Each test includes extremely subjective factors that can easily be interpreted either in favor of or against the classification of an individual as an independent contractor. One key factor that is present in all three tests is the degree of control the entity retains and exercises over the independent contractor or its employees. If the entity exerts too much control, the individual and its employees may be the employees of the contracting entity and therefore liable for the wages, taxes, and insurance of those individuals
Assuming a business is able to navigate any of the three tests correctly and properly classify the individual as an independent contractor, both the business and independent contractor enjoy benefits from the relationship. The independent contractor is able to control his/her profits, losses and schedule while the business manages its costs. The business is liable for the negligent acts of the independent contractor as an agent of the business. Liability for any other willful conduct or labor violations of the independent contractor with respect to its employees, however, is borne by the independent contractor (which employs the individuals), not the business that contracts with the independent contractor.
SB 556 completely ignores the legal significance of the independent contractor relationship, and imposes liability against the contracting entity for any damages caused by the contractor or contractor’s employees, solely on the basis that the contractor or its employees wore a uniform that was substantially similar to that of the contracting entity or displayed the contracting entity’s logo on its vehicle that made the public believe such individuals were employees of the contracting entity.
To the knowledge of the California Chamber of Commerce, it is unprecedented to extend liability for wage-and-hour violations or intentional conduct to a third party solely on the basis of appearances. Rather, as set forth above, the main inquiry is whether that third party exerted sufficient control over the duties, performance, and conduct of the contracting party to justify extension of liability. SB 556 undermines this analysis entirely.
Any doubt as to the intent of SB 556 to undermine the independent contractor relationship is easily resolved by the strategic placement of the bill’s provisions in the Labor Code, instead of the Civil Code, which generally dictates liability between a principal and agent. Specifically, “damages” under the Labor Code include wages, penalties, statutory fines and attorney fees, whereas the Civil Code generally resolves personal injuries or torts.
Including SB 566 within the Labor Code also triggers the Private Attorney General Act, which allows an individual to bring a “representative action” for unpaid wages and penalties for violations of the Labor Code, thereby expanding the threat of frivolous litigation against any entity that utilizes independent contractors.

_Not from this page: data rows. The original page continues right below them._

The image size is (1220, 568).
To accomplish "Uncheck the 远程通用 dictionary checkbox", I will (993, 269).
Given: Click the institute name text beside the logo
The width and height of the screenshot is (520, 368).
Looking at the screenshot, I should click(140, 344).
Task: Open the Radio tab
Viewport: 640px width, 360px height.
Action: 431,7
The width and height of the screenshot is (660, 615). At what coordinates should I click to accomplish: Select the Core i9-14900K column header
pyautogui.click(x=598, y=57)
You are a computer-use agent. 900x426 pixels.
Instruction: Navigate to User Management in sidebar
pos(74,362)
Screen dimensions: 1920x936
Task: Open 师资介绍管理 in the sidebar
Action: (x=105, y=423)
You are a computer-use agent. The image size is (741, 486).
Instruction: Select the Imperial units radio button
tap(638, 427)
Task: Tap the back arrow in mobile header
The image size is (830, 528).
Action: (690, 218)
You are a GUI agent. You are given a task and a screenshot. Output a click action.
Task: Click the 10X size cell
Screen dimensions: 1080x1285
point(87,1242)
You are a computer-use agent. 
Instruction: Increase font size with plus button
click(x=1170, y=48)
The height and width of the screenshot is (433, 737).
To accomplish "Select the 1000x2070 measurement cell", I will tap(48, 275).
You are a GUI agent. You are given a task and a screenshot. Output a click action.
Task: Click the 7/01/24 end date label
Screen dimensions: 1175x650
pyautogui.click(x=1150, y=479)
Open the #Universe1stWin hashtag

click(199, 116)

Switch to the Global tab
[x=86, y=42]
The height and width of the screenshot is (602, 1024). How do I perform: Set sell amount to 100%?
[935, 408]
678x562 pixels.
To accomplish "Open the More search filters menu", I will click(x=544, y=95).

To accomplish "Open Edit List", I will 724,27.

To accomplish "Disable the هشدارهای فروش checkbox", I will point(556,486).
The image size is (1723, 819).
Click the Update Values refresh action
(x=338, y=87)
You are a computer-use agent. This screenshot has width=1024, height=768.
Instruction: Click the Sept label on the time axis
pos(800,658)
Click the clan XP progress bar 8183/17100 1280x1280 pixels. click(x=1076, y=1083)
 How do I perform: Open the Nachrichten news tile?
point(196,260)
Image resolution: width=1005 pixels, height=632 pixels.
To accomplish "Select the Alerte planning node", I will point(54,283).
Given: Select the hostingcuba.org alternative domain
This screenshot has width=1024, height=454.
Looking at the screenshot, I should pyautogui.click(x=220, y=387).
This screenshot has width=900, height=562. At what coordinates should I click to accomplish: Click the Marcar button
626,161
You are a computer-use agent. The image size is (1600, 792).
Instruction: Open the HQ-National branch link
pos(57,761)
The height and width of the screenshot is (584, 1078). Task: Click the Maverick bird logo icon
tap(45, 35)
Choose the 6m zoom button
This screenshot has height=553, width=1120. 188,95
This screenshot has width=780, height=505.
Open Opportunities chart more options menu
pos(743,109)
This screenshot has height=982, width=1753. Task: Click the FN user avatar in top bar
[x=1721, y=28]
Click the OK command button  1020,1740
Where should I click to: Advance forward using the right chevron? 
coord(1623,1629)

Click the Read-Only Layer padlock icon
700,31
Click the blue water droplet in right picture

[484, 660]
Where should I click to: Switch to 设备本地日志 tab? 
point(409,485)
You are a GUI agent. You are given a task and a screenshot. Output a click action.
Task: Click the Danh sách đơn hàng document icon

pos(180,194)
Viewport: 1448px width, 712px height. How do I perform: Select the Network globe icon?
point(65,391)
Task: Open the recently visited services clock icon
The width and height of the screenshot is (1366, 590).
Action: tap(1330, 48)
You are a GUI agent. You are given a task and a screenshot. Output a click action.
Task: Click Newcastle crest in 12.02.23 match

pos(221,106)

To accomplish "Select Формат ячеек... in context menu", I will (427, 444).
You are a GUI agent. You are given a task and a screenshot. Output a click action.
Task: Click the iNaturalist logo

Finally, there is no evidence that any member of the public is confused, harmed, or damaged in any way based upon a mistaken belief that the independent contractor is an employee of the company. Specifically, there is no proof that any company has refused to stand behind the services provided or resolve a customer complaint on the basis that the individual performing the services was an independent contractor versus an employee. There is also no evidence that any member of the public was harmed based upon a mistaken belief as to the employment relationship between an individual and the contracting company. Accordingly, there is simply no consumer protection need for this bill.